Innocent Japanese-Americans were not alone. “Now [December 1934] there are a lot of us [who] will choose suicide in preference to being herded into the poor house,” one 80-year-old woman wrote, and many shared her despair. Turning to the records too, we see that suicides remained consistently high throughout the progressive 1930s.

Across the board, the Stalin-praising Democrat lived in a fantasy world. Turning to the records again, we see plummeting car sales under FDR, more business failures, low investments in patent applications for inventions and skyrocketing real estate foreclosures. But in some ways that doesn’t matter when you have subservient scribblers. To campaigning journalists, Roosevelt was a god-man.

While Democrats rightly remind us about the day an African-American Olympian humiliated Nazi Germany, few provide us with context. “The two most prominent blacks in the 1930s were track star Jesse Owens and heavyweight boxing champion Joe Louis. Owens won four gold medals in Berlin at the 1936 Olympics, defying Hitler and the overtly racist Germans. Yet Roosevelt refused to invite Owens to the White House, or even send him a congratulatory telegram.” Owens was an anti-lynching Republican.
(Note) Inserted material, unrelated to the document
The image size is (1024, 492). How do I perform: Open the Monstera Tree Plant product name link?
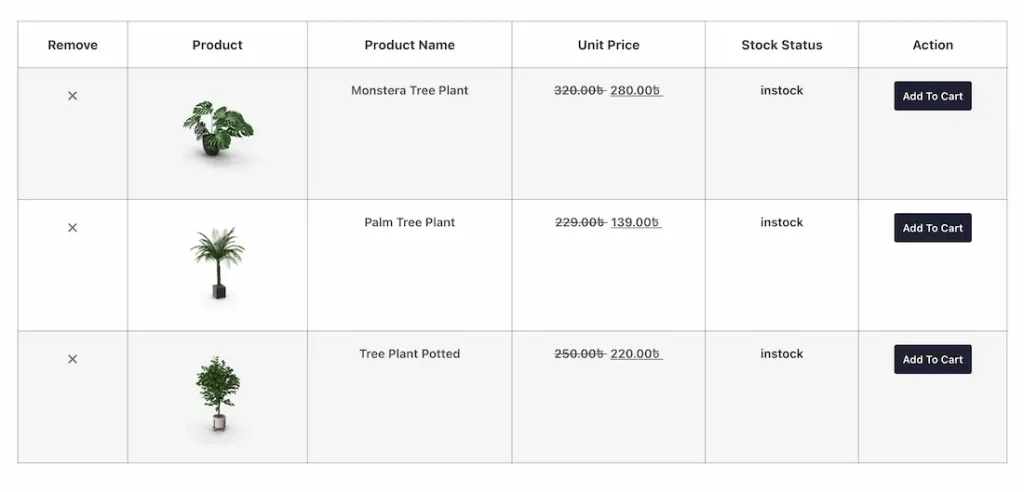[409, 90]
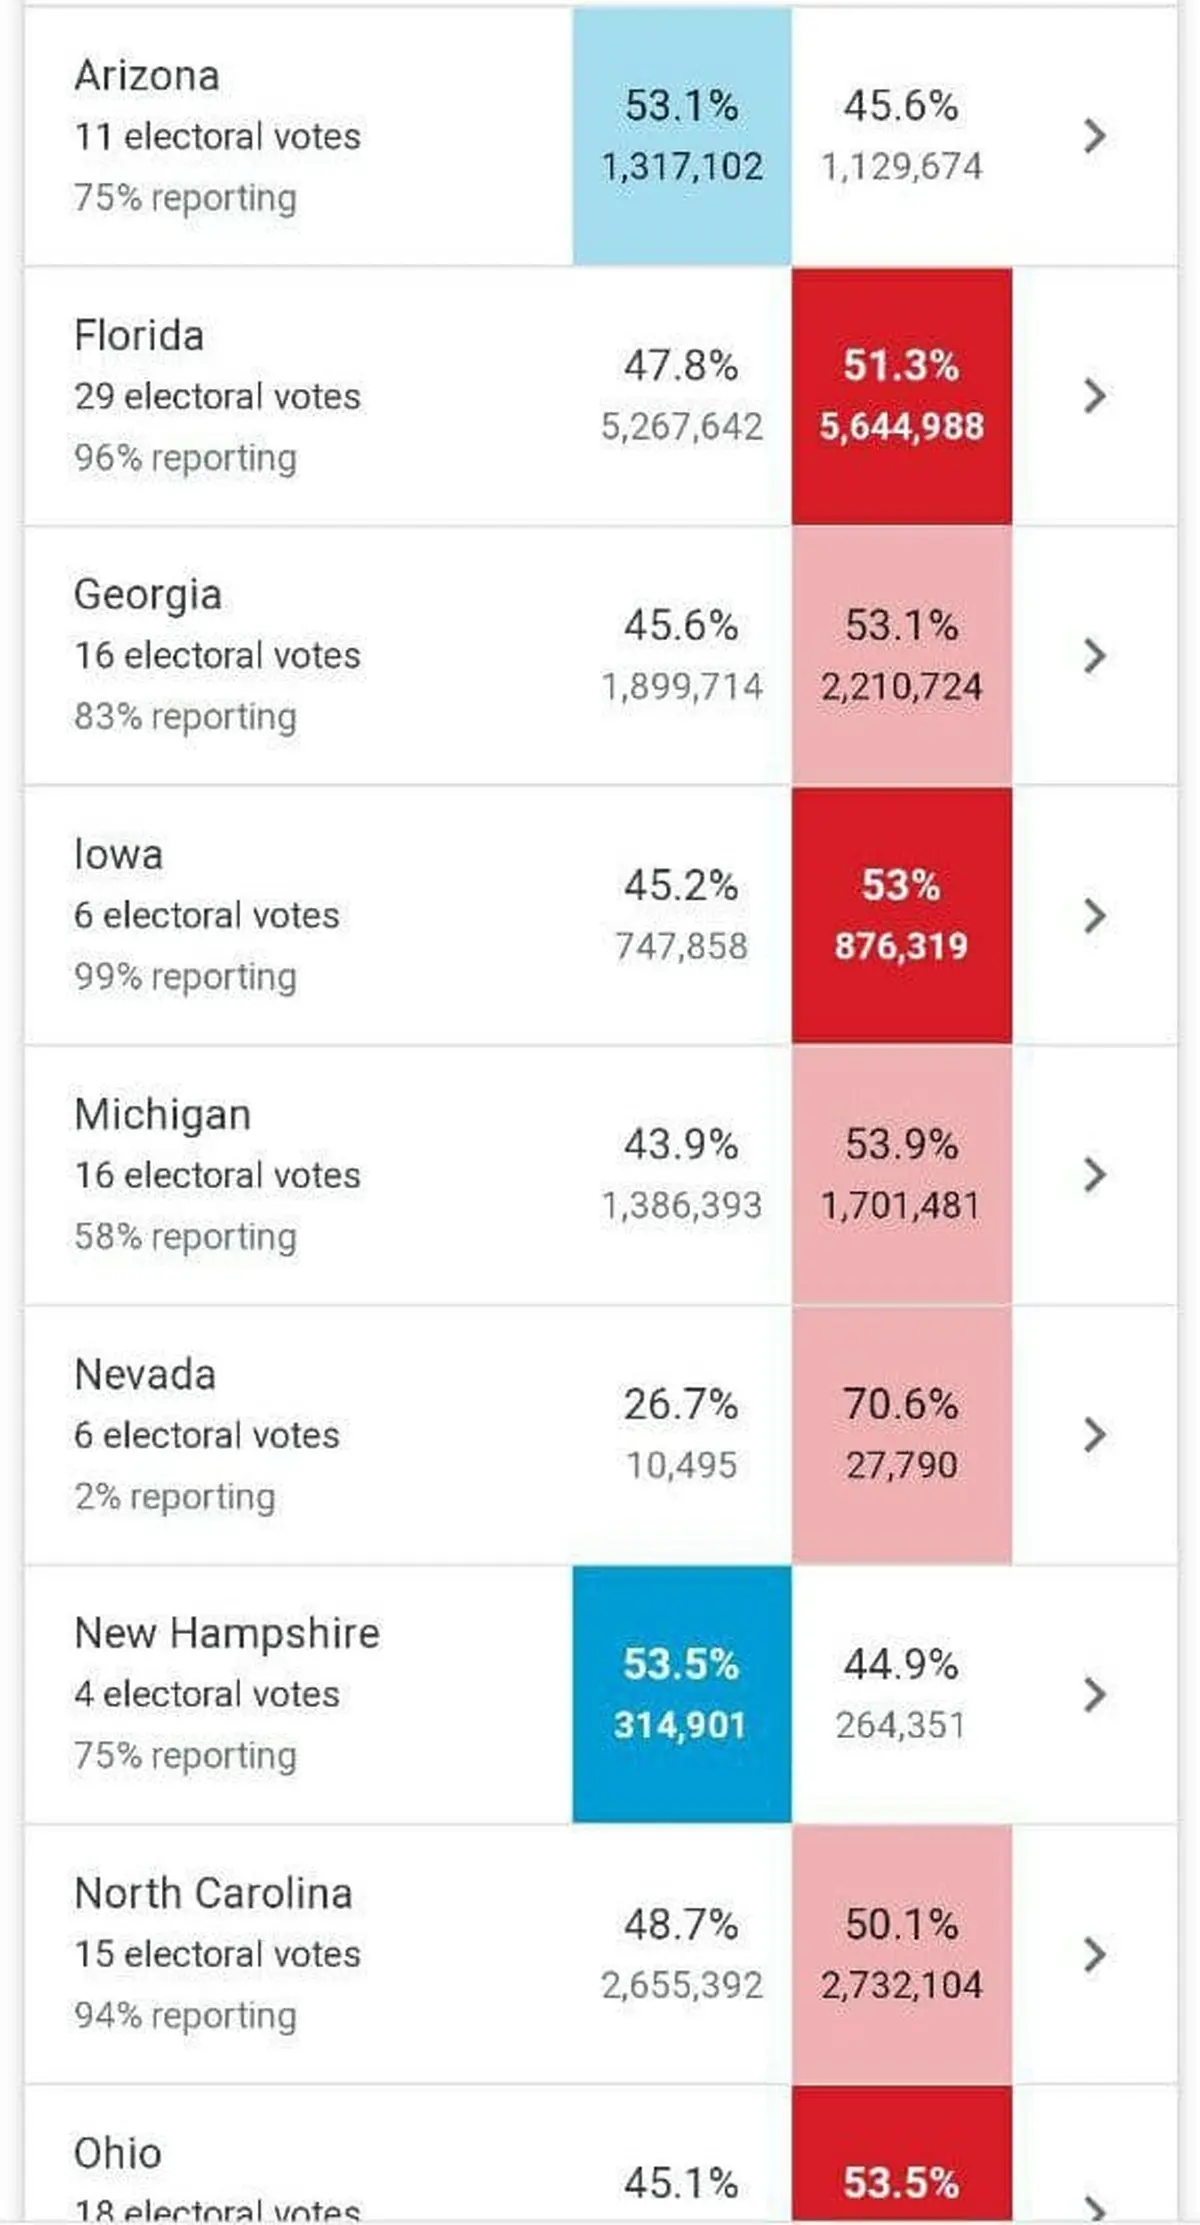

More disturbingly, Folsom refers to America’s so-called accidental deaths, from suspiciously convenient falls to train-track-related accidents. In the golden days of the New Deal too, white life expectancies were hit hard, and African-Americans harder still. “In 1933, black Americans could expect to live only 54.7 years, but in 1940 that had dropped to 53.1 years. Both before and after the Great Depression, the gap in life expectancy between blacks and whites had narrowed, but from 1933 to 1940 it actually widened.”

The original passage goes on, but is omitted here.